Intervention de Emmanuelle Ménard

Réunion du mercredi 24 octobre 2018 à 10h05
Commission des lois constitutionnelles, de la législation et de l'administration générale de la république

Photo issue du site de l'Assemblée nationale ou de WikipediaEmmanuelle Ménard :

Je le répète, ni Mme Lorho ni moi-même n'avons d'intérêts en Pologne ou en Hongrie, nous n'y possédons ni maison ni propriété. Nous ne sommes payées par personne et par aucun gouvernement. Cette suspicion est assez désagréable. Évidemment, vous retrouvez dans nos bouches des arguments qui sont avancés par ces deux États. Mais le passé communiste de la Pologne est un fait, je ne vais pas l'inventer. Que nous nous appuyions sur les mêmes faits n'a rien d'extravagant.

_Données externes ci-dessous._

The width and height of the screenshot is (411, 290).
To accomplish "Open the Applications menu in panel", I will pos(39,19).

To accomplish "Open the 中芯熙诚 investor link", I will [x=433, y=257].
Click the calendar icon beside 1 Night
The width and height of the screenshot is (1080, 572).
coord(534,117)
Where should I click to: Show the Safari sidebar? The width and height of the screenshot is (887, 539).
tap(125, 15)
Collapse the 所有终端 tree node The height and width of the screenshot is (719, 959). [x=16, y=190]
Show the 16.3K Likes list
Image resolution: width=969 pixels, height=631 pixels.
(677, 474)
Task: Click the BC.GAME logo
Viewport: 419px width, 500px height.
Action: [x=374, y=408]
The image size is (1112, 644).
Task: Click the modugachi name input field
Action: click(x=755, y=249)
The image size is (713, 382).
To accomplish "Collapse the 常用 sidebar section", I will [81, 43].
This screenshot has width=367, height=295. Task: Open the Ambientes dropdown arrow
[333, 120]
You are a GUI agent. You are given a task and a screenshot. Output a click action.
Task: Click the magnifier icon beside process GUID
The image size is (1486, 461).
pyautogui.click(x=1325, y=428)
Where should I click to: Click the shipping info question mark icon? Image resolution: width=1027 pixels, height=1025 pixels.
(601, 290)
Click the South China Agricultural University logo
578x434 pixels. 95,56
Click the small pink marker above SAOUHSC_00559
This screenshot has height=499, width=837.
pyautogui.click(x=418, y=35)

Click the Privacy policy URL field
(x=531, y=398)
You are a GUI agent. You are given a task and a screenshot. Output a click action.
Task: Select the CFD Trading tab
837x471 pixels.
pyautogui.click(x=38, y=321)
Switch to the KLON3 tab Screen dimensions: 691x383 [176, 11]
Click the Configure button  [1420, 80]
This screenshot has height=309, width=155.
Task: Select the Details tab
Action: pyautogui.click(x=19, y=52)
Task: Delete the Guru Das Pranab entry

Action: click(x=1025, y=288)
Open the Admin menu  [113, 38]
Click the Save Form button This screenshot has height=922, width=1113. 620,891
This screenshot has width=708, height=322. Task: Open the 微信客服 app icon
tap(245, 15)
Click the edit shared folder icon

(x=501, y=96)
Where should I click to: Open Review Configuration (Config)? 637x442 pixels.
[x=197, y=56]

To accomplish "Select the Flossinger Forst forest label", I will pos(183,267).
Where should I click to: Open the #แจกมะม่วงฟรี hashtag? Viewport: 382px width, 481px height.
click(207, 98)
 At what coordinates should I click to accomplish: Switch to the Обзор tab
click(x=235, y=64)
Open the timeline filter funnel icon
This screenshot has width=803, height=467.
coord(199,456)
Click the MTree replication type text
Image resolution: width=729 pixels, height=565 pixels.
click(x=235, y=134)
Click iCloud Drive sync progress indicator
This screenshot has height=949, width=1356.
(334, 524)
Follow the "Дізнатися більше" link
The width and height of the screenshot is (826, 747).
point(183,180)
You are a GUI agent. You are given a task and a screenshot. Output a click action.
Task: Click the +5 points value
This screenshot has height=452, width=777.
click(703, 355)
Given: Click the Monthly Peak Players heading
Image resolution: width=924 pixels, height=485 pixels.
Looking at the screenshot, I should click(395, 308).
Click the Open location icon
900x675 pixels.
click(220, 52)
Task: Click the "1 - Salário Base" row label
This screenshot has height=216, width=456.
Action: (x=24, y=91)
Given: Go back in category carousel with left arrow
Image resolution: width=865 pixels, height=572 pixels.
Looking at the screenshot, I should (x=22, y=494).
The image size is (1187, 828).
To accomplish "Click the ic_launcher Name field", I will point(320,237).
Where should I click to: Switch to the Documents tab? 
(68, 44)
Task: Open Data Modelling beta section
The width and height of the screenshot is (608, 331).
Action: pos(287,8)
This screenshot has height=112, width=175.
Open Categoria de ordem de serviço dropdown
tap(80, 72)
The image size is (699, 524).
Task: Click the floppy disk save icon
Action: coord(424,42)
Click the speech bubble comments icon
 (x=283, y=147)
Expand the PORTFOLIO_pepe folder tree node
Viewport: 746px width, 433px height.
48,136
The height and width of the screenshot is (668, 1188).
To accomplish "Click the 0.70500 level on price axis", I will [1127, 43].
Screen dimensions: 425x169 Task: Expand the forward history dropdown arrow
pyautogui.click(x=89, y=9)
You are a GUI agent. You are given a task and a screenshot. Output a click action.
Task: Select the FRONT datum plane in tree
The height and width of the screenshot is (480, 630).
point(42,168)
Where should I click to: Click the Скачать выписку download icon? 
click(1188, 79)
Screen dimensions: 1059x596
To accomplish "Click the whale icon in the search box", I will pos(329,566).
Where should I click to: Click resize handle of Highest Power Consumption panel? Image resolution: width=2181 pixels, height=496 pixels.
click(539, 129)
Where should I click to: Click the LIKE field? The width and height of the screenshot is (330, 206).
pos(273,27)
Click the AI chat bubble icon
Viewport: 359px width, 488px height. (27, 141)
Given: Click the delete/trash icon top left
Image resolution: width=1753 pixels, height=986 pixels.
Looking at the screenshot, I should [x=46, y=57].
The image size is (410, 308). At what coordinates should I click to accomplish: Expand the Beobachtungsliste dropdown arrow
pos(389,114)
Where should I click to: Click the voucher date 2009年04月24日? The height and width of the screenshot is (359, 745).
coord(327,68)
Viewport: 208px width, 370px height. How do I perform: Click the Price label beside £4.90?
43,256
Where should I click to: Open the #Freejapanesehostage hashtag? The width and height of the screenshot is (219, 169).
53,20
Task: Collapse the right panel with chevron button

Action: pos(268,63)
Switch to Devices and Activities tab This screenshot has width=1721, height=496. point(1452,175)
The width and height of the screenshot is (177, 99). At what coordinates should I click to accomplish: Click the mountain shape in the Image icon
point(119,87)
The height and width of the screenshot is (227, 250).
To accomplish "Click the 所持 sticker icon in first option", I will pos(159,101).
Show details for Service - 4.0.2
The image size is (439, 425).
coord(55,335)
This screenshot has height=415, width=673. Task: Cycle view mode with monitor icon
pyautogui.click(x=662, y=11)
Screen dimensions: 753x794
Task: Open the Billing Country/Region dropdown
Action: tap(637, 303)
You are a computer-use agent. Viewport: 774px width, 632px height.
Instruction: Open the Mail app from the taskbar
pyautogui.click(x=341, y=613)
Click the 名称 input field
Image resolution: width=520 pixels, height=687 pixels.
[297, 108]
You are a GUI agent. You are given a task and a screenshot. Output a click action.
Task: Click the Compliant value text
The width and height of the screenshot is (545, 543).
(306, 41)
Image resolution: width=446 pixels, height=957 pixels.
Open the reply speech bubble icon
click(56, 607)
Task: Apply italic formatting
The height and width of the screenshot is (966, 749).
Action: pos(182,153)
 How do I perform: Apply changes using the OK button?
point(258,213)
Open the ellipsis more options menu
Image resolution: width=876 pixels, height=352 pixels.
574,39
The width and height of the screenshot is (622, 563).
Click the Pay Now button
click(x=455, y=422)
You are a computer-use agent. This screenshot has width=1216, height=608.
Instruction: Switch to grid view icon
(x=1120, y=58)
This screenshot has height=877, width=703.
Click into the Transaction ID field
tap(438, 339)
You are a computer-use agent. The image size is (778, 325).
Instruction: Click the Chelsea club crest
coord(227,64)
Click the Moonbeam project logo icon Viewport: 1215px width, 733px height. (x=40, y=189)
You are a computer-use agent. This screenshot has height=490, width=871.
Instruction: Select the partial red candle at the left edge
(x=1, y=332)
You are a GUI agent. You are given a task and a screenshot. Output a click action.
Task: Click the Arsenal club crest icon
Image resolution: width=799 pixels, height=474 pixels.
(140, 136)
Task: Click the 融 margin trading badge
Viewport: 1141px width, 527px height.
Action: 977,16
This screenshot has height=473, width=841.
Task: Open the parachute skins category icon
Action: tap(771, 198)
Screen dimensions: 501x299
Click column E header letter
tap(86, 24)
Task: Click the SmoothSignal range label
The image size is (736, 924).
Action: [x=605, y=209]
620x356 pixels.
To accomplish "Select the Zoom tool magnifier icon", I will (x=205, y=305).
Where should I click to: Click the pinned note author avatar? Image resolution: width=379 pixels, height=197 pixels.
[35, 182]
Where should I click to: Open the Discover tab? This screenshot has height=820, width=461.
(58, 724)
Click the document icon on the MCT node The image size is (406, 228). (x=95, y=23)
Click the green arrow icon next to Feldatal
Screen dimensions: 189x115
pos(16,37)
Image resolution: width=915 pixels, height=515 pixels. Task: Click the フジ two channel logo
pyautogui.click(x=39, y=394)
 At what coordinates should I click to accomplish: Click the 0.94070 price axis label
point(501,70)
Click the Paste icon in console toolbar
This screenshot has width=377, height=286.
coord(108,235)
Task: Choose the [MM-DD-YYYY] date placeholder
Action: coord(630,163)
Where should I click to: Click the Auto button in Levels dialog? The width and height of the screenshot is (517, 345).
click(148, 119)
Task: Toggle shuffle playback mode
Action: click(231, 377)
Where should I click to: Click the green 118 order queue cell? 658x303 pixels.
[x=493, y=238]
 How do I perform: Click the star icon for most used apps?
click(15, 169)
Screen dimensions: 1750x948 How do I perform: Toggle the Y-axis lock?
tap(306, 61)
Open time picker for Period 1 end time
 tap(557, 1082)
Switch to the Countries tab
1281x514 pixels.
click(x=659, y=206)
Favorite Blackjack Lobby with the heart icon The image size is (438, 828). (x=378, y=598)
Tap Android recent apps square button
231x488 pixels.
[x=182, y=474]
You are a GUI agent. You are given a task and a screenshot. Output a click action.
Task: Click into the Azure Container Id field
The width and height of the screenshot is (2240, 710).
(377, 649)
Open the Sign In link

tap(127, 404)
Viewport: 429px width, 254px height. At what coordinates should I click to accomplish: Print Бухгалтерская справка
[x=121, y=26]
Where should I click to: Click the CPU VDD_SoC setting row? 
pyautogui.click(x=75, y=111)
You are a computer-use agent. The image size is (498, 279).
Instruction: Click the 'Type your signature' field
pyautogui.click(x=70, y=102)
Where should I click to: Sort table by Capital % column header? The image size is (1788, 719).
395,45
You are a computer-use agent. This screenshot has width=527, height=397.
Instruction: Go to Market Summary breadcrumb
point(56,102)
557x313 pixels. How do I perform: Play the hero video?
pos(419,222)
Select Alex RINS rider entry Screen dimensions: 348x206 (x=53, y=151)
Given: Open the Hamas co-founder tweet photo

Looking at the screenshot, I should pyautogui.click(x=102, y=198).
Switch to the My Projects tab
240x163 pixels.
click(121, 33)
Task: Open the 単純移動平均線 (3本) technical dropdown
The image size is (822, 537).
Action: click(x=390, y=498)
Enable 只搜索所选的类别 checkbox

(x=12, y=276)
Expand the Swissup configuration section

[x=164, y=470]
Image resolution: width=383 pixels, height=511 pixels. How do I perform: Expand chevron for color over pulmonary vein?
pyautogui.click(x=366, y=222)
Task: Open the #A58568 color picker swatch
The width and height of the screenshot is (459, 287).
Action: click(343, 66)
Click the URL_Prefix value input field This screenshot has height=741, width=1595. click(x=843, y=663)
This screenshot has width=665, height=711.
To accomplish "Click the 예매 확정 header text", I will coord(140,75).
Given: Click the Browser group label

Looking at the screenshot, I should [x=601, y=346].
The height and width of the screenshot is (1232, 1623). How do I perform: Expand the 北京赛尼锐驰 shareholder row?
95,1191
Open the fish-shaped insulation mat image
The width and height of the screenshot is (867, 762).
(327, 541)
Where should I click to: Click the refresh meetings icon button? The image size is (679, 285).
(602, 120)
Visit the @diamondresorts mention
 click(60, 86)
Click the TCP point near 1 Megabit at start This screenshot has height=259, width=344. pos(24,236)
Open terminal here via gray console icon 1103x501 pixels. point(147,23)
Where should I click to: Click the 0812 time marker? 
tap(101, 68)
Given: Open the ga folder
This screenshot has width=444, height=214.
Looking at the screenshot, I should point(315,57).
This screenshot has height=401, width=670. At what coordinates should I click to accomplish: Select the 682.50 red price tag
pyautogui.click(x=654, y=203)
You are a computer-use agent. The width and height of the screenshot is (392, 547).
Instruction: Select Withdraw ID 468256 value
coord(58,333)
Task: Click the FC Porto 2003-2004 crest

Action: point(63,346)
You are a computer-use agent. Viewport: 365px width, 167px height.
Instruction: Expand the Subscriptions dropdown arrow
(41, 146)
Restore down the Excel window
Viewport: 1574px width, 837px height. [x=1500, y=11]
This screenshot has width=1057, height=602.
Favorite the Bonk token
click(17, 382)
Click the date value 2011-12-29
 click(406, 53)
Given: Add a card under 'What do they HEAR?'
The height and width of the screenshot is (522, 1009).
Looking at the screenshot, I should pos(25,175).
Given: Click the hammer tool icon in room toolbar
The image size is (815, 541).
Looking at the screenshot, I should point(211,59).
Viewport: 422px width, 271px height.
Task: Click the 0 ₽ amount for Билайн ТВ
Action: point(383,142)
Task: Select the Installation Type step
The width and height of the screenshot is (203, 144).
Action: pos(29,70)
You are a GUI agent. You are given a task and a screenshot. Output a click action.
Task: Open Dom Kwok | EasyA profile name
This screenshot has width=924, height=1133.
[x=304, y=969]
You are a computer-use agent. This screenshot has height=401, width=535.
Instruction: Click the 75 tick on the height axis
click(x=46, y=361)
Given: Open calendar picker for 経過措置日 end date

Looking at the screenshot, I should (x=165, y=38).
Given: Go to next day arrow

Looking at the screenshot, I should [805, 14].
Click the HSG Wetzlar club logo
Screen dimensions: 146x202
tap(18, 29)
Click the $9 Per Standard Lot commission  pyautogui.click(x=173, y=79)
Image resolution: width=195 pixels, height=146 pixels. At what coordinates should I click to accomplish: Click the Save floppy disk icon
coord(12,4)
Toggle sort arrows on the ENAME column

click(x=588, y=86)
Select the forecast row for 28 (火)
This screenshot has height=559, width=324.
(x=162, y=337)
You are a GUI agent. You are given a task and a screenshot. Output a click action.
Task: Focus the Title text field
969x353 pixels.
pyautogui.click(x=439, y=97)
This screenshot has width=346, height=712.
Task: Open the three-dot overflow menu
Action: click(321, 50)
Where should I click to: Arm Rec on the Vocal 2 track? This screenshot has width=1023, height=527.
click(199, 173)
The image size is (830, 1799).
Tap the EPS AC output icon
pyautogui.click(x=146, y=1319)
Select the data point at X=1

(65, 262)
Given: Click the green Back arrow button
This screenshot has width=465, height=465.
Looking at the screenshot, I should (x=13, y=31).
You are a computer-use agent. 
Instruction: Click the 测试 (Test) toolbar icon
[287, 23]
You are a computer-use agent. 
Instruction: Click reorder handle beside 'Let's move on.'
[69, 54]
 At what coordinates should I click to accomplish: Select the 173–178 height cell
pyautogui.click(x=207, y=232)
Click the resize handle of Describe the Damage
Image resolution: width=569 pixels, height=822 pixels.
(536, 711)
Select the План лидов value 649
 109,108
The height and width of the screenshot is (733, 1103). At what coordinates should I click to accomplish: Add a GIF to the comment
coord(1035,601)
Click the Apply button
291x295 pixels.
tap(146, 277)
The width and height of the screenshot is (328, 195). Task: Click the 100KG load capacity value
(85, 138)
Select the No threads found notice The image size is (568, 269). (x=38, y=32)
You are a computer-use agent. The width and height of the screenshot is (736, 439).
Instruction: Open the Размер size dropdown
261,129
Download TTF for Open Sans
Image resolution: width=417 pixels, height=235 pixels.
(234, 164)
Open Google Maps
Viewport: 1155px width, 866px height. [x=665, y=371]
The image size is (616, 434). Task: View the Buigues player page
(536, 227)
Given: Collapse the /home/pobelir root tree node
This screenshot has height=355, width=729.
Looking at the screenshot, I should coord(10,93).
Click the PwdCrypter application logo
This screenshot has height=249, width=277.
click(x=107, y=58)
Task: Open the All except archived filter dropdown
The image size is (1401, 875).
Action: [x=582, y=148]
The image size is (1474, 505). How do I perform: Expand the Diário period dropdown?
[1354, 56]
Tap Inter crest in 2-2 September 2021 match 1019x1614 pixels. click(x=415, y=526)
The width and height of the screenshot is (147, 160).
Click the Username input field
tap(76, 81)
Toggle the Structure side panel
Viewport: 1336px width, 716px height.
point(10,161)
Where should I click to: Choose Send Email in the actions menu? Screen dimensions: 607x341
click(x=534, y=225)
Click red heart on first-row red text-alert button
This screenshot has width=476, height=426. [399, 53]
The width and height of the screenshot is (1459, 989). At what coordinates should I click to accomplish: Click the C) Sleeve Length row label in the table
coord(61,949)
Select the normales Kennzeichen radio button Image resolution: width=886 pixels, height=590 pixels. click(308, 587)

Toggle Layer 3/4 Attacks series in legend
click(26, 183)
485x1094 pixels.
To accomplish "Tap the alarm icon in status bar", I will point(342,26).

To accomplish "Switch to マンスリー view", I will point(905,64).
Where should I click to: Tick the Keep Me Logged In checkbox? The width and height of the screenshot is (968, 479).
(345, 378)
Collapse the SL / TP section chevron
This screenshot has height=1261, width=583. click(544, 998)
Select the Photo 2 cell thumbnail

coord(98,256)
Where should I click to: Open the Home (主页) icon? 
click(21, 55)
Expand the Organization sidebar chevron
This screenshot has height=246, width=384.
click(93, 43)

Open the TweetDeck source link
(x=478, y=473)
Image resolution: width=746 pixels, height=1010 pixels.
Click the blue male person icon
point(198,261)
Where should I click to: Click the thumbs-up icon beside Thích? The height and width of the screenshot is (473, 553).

Ensuite, comme Mme Lorho, j'aimerais que vous disiez qui décide qu'un juriste est « reconnu », un citoyen « éclairé », ou qu'on ressort de cela « mieux construit » ? Ce sont vos expressions. Vous disiez aussi que la souveraineté ne devait pas servir de « paravent ». C'est tout simplement inadmissible. L''Europe, ce n'est pas l'abolition des souverainetés nationales. Je trouve tout cela condescendant envers ces deux États, et encore une fois, je n'y aucun intérêt et je n'ai même jamais rencontré ni l'ambassadeur de Pologne ni celui de Hongrie. Il y a les faits. Qu'on les reprenne pour expliquer un certain nombre de choses, cela me semble plutôt normal.